Dès qu’une liste d’œuvres est arrêtée les demandes de prêt sont envoyées aux prêteurs. Le contenu de l’exposition est ensuite adapté selon les réponses obtenues. La négociation des prêts est achevée environ deux mois avant l’ouverture de l’exposition.

Quelle est l’originalité de cette exposition selon vous ?

M. T. : Pour « Beauté Animale », elle réside selon moi dans la grande variété des œuvres : des peintures, des sculptures, des arts graphiques, des photographies… qui n’est pas si fréquente dans les expositions et surtout la ponctuation du parcours par des œuvres et installations contemporaines présentées dans des espaces « en rupture », peints en gris et éclairés de manière clinique. Par exemple une section consacrée à la zootechnie avec le Poodle (caniche) de Jeff Koons, ou l’escalier d’honneur dont le palier bas sera investi par l’artiste Gloria Friedmann où l’on pourra voir un cerf naturalisé dans un décor de forêt. Sous l’escalier sera accrochée en lustre la Chauve-souris de César et sur le palier haut nous présenterons Octo, une sculpture en bronze de Johan Creten représentant une créature sous-marine…
Les artistes contemporains portent aujourd’hui un regard différent sur les animaux dits « nuisibles » et remettent en question les phobies existantes concernant certaines espèces comme c’est le cas pour l’araignée réhabilitée par Louise Bourgeois.

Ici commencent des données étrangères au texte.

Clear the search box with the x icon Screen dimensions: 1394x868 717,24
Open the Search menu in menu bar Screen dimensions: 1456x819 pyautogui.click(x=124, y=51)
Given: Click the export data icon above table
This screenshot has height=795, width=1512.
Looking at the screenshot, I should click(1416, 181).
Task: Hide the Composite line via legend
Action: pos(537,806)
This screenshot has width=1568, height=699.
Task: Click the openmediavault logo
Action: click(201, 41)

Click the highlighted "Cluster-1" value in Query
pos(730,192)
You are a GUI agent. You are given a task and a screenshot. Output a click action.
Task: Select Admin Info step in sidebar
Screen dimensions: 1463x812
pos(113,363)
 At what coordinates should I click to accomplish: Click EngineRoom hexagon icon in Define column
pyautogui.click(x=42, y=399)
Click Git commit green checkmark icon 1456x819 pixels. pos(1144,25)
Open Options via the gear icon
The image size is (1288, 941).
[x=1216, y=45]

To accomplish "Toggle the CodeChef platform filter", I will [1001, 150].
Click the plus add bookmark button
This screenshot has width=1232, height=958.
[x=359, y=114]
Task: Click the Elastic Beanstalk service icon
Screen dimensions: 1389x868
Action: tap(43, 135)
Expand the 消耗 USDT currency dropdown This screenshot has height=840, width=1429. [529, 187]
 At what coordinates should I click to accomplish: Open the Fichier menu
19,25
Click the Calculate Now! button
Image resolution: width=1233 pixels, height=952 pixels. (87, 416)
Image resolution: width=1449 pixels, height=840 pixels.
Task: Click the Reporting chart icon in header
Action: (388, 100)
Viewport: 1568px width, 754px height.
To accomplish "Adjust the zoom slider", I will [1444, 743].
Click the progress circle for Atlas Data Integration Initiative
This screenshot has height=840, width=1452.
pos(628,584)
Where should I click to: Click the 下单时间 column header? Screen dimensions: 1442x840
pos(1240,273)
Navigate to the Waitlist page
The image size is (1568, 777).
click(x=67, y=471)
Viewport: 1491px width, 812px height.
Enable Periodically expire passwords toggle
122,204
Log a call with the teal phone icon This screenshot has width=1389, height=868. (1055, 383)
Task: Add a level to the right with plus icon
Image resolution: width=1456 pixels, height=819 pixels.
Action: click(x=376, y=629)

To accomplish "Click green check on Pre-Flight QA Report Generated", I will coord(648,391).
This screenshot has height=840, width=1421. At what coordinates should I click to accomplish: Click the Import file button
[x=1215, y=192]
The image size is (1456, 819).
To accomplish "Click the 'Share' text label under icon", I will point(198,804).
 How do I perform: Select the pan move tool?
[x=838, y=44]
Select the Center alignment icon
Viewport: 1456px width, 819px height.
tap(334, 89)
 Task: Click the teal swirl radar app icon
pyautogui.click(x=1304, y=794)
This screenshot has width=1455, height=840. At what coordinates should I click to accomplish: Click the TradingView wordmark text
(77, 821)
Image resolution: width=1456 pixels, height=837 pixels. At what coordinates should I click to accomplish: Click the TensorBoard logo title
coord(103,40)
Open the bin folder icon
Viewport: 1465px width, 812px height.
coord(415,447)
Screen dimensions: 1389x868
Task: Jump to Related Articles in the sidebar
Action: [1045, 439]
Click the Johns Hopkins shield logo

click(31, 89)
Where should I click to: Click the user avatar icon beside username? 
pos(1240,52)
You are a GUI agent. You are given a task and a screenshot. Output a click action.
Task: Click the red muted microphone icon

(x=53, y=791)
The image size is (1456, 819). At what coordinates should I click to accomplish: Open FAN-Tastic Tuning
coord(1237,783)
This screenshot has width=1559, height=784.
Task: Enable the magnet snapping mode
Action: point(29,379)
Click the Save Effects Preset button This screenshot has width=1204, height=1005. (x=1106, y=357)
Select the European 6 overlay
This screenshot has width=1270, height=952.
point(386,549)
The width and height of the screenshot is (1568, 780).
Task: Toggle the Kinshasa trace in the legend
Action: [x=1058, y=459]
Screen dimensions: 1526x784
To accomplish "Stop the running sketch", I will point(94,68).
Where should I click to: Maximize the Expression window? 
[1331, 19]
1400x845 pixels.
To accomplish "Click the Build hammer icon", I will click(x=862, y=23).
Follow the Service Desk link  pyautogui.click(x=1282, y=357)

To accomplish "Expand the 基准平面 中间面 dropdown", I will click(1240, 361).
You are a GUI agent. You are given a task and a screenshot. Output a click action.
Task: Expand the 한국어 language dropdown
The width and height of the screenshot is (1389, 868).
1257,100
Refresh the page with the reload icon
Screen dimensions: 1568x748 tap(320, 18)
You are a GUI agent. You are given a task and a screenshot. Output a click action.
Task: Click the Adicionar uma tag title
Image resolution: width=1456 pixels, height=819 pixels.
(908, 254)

 Quelles sont vos attentes sur cette exposition ?

M. T. : J’ai hâte de voir La chauve-souris de Van Gogh, mais aussi l’accrochage de celle de César sous l’escalier d’honneur ou encore dans la dernière salle l’Ours blanc de Pompon en regard avec une œuvre emblématique de Gilles Aillaud représentant un ours polaire dans un zoo. Je suis surtout très impatiente de voir comment les œuvres communiquent les unes avec les autres, comment le parcours prend forme.

Enfin, j’ai beaucoup appris en travaillant sur ce sujet. J’espère qu’il en sera de même pour le public qui découvrira que le lien entre art et science, entre notre connaissance de l’animal et notre fascination pour sa beauté continue d’être étroit.